» **Trecho de origem**:

| 06/09/2010 06h13min
Duas mãos deslizavam de cima a baixo sobre a barriga nua na tentativa de conter o bebê que estava prestes a nascer. Os olhos se mantinham cerrados para ajudar a controlar o choro, engolido com medo e ansiedade.
Depois de o médico anunciar que o nascimento da primeira filha deveria ser induzido em poucas horas, Cláudia Oliboni, 40 anos, parou e silenciou. O corpo tremia, falava involuntariamente porque tinha medo e não queria passar novamente pela possibilidade de dar à luz um filho prematuro. Tentava evitar a lembrança do último ano, quando perdeu um menino na maternidade.
Nem a emoção e a angústia puderam manter a gestação de 29 semanas. A partir de duas palavras do médico, a gravidez descoberta por acaso e aguardada por anos chegava ao fim. Era o início de uma rotina jamais planejada.
— É hoje - avisou o chefe da UTI neonatal.
A alta pressão arterial da mãe, que incentivava a vinda do bebê 11 semanas antes do previsto, a deixou zonza, ruborizada. O estágio de pré-eclâmpsia se aproximava e, para a segurança, a filha precisava vir ao mundo por meio de uma cesariana.
Sozinha na Capital, com o marido pescando no Uruguai, porque não havia planejado a chegada precoce da filha, Cláudia chamou a sogra e uma tia para o hospital. Precisava que alguém autorizasse o parto.
Na sala para dar à luz, a vendedora de roupas evocou Nossa Senhora do Caravaggio uma, duas, três vezes. Queria que a santa colocasse as mãos em seu ventre e retirasse dali uma criança saudável. Às 21h12min de uma quinta-feira, Joana veio ao mundo. Chorou forte, com a força de uma criança que estaria pronta a sair do ventre. Mas nasceu em um corpo de 38 centímetros e 1 quilo e 270 gramas.
A mãe espiou de longe a cabeça da filha coberta por uma penugem, as perninhas avermelhadas, os dedos compridos e magros.
— Oi, meu anjinho. Vamos ser corajosas agora - sussurrou a mãe quando pegou a pequena nos braços pela primeira vez.
Depois de ser beijada, Joana foi levada à triagem — para ter a audição, a visão e os reflexos avaliados - e à incubadora, para manter a temperatura corporal e receber tratamento. Cláudia ficou isolada por 24 horas na sala de recuperação, sem ver a prematura que acabara de nascer. Perguntas iam e vinham: por que as mães vão embora com os bebês e eu não? O que eu fiz de errado para passar por isso?
Após a liberação parcial do médico, a mãe sem respostas descobriu que ficaria internada pouco mais de uma semana para receber tratamento adequado e estabilizar a pressão arterial. A filha não teria data para conhecer a própria casa.
Do médico, ouviu que a filha apresentava apneias (paradas respiratórias), já tinha uma lista de medicamentos e passaria pelo risco de infecções. Com o peito apertado pelas informações, ela se arrastou até a UTI neonatal. Apenas no sábado encontrou Joana, fragilizada. O pequeno rosto era adornado por um cipap nasal, uma espécie de máscara para manter o pulmão aberto. Uma das veias da mão recebia alimentação por meio de um cateter muito fino e o pé era preso por um clipe iluminado. A cena foi vista por mais três ou quatro dias, até o momento em que a mãe foi liberada do hospital e retornou a Farroupilha, na serra gaúcha, para buscar algumas roupas e se preparar para morar durante um tempo indeterminado no hospital, ao lado da filha.

» **Enunciado da tarefa**: Traduza para o inglês esta frase do trecho sobre o nascimento prematuro de Joana: "Às 21h12min de uma quinta-feira, Joana veio ao mundo."

» **Material de origem**:
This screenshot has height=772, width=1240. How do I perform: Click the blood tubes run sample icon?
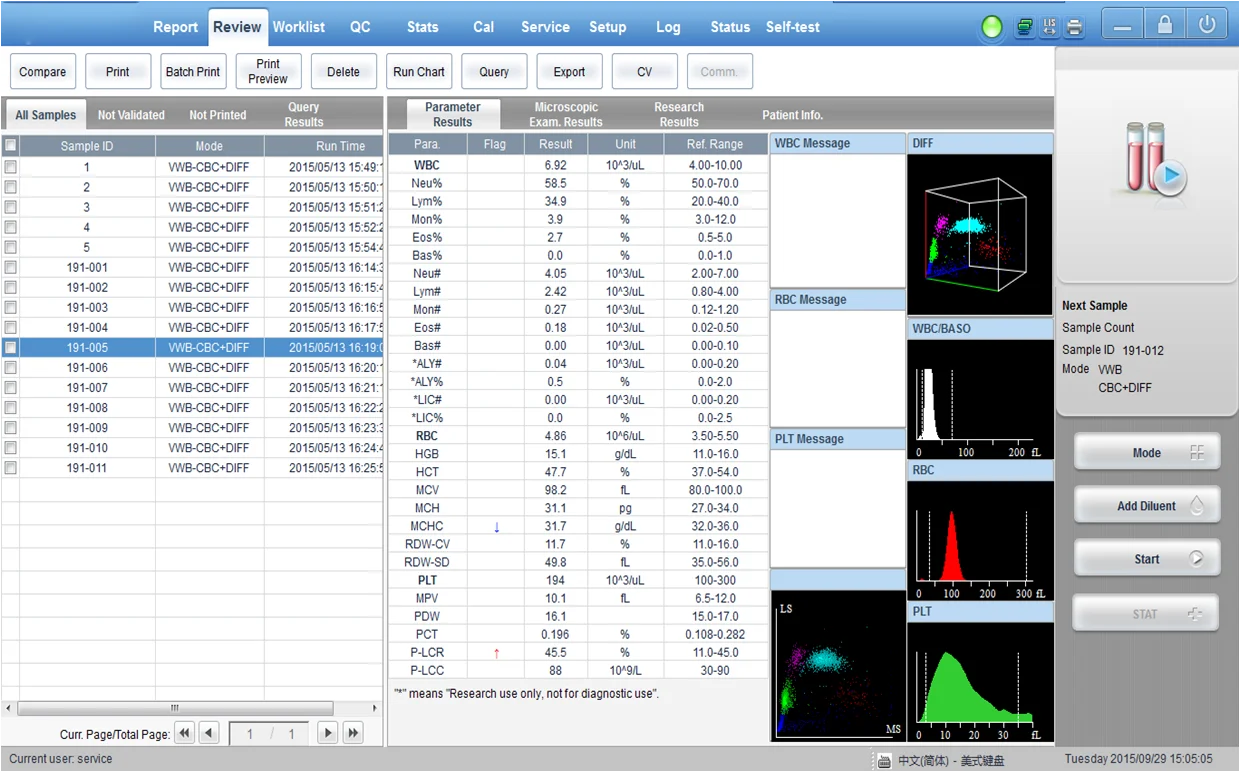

==

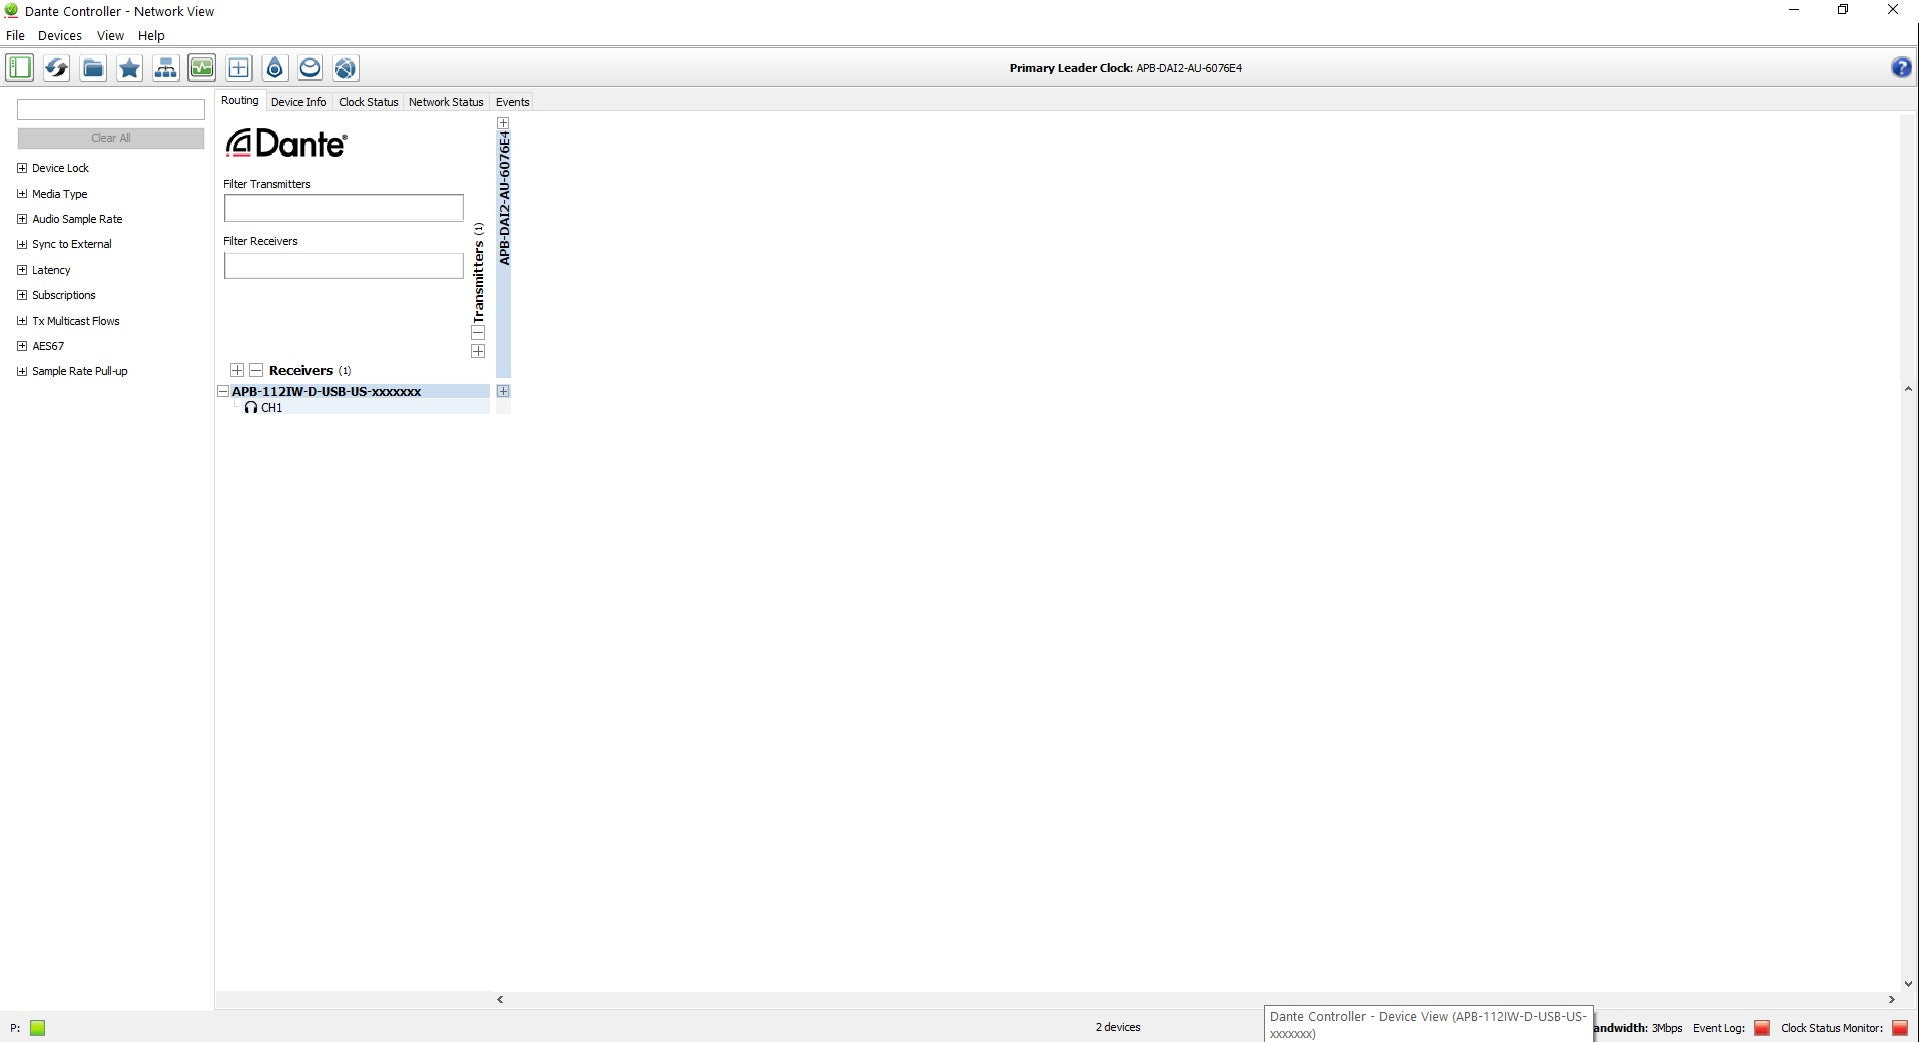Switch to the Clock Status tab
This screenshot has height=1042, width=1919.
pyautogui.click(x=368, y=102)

==

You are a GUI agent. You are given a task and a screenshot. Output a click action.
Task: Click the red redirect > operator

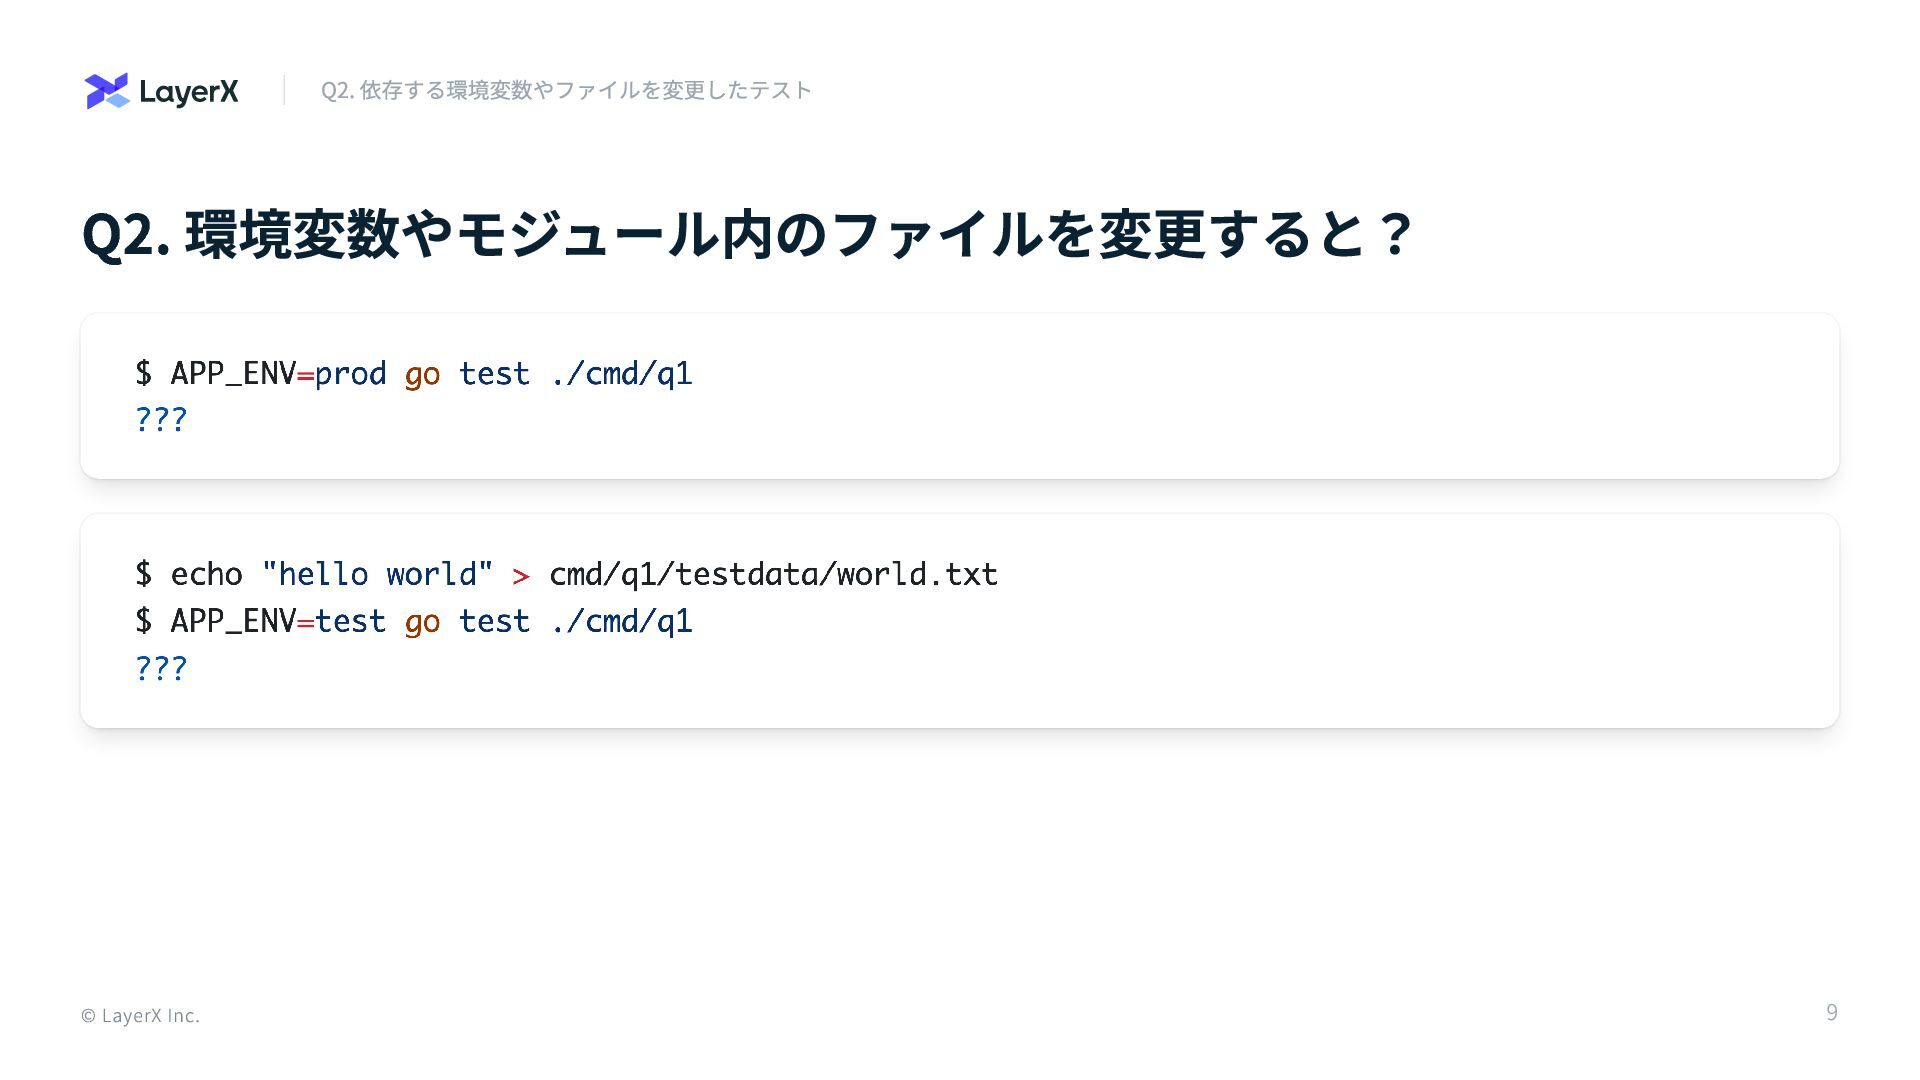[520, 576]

» **Resultado**: At 9:12 p.m. on a Thursday, Joana came into the world.